→ Materials provided

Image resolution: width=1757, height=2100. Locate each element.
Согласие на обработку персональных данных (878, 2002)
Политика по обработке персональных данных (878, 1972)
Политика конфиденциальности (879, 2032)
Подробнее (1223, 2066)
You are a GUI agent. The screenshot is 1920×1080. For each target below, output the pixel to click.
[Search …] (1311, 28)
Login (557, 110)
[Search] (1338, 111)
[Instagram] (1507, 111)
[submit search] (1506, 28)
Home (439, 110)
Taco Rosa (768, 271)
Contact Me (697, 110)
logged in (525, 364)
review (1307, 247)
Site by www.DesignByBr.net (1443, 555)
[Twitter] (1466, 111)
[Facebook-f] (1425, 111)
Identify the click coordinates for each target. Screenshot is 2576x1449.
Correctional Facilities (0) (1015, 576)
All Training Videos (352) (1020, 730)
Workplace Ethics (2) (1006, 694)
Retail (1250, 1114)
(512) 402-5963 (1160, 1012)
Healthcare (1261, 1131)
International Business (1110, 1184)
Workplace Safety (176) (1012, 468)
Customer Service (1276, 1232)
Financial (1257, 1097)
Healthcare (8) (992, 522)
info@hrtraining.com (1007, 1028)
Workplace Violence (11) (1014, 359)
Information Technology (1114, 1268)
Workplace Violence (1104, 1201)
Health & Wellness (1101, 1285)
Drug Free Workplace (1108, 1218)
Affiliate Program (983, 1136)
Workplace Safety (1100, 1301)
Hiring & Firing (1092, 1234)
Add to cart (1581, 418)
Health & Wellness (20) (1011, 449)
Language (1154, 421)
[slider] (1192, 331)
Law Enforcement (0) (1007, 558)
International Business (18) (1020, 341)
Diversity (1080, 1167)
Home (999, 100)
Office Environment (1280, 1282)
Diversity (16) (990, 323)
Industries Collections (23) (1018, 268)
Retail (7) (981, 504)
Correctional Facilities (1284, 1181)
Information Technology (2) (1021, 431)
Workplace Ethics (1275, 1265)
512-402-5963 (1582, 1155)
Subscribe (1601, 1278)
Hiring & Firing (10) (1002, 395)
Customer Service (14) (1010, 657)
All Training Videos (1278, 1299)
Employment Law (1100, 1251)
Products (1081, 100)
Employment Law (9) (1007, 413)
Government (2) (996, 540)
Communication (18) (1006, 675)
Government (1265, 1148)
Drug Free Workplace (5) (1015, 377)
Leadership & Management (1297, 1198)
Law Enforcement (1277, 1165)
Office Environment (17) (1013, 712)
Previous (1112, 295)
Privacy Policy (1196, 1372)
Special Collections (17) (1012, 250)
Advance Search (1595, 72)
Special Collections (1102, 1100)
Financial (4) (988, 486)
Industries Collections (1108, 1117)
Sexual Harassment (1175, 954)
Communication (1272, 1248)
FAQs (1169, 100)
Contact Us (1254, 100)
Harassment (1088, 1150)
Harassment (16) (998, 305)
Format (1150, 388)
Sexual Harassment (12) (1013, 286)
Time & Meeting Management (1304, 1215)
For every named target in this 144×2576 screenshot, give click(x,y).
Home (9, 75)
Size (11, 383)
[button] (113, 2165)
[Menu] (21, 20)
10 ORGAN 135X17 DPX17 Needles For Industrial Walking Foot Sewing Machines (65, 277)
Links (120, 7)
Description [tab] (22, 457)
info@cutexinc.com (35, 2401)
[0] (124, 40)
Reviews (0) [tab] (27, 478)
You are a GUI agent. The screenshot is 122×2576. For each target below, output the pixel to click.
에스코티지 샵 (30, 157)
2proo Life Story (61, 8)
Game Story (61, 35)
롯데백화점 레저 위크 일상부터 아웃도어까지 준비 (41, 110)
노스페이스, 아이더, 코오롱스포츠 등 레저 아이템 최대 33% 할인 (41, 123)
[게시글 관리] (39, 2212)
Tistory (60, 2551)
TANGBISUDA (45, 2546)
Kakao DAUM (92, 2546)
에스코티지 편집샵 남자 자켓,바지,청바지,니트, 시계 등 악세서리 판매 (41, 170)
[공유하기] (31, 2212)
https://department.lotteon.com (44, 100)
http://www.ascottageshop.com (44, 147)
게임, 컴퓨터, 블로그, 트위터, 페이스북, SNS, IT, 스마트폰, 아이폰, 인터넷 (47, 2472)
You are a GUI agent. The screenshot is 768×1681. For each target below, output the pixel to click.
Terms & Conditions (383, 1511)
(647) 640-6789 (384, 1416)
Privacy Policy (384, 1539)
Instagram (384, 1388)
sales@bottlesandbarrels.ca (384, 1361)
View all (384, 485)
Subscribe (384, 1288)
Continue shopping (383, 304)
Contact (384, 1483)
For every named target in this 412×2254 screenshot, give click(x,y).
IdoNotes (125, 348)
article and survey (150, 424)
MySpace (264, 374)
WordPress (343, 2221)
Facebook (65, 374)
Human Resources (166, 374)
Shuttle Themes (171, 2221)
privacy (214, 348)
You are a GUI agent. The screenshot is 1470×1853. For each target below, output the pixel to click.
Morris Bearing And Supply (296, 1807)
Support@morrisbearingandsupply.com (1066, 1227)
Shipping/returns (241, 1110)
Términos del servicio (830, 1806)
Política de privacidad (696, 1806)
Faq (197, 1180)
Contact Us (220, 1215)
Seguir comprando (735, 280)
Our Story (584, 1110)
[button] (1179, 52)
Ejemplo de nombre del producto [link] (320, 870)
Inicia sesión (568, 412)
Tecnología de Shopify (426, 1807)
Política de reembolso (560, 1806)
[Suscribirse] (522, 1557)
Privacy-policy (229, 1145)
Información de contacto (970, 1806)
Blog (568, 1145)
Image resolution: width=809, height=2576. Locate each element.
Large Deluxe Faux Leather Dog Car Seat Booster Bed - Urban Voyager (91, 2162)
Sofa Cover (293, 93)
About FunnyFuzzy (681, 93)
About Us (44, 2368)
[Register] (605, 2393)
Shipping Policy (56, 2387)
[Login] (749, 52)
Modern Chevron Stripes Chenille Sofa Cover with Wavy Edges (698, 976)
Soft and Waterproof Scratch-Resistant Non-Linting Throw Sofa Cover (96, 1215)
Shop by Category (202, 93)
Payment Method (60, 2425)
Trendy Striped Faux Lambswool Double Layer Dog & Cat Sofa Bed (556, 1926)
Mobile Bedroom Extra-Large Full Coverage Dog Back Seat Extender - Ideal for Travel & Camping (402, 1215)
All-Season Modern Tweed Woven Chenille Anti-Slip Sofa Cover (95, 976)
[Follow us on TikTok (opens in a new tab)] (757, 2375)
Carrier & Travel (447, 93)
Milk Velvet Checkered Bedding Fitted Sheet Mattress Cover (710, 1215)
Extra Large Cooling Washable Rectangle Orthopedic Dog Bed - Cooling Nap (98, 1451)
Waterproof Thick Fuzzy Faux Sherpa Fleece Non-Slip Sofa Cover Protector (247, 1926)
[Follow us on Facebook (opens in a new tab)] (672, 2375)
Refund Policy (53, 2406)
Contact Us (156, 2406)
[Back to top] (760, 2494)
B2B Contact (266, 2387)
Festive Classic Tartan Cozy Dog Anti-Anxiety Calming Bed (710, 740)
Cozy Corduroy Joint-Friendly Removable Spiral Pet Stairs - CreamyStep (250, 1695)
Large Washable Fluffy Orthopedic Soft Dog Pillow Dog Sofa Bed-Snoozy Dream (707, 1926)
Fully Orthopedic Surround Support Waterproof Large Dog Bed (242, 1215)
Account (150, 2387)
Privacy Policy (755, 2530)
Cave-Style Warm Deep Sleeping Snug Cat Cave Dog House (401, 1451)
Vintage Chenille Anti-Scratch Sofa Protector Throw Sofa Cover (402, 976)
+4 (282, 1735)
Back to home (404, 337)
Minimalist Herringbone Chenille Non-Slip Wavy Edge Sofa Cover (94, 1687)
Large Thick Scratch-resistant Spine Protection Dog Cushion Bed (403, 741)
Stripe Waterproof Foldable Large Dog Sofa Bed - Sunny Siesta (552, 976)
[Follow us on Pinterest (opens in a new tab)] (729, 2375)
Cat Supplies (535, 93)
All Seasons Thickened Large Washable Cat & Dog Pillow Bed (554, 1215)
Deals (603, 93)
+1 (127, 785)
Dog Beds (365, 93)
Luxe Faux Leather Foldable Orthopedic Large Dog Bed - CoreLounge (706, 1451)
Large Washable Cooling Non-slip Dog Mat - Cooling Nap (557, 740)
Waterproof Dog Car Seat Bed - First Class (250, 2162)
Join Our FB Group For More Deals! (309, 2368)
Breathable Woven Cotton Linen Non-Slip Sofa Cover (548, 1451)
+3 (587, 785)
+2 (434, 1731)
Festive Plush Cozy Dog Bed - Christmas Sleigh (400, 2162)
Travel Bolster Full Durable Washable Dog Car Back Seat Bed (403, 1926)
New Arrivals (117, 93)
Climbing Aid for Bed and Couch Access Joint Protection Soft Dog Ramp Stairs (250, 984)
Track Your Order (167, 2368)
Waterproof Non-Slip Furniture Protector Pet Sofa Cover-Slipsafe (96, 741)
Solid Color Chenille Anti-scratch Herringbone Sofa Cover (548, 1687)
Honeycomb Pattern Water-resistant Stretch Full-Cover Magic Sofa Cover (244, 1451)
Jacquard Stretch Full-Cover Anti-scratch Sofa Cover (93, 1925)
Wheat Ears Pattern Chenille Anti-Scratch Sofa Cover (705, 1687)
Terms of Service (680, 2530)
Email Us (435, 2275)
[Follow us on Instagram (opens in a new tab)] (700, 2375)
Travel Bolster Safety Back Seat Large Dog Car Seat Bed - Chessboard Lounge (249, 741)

→ Exercise
The lines that contain the word "give" are wanted; copy each of them from the records.

→ Answer section
For every named target in this 144×2576 screenshot, give click(x,y).
For every named target in this 412×2254 screenshot, give click(x,y).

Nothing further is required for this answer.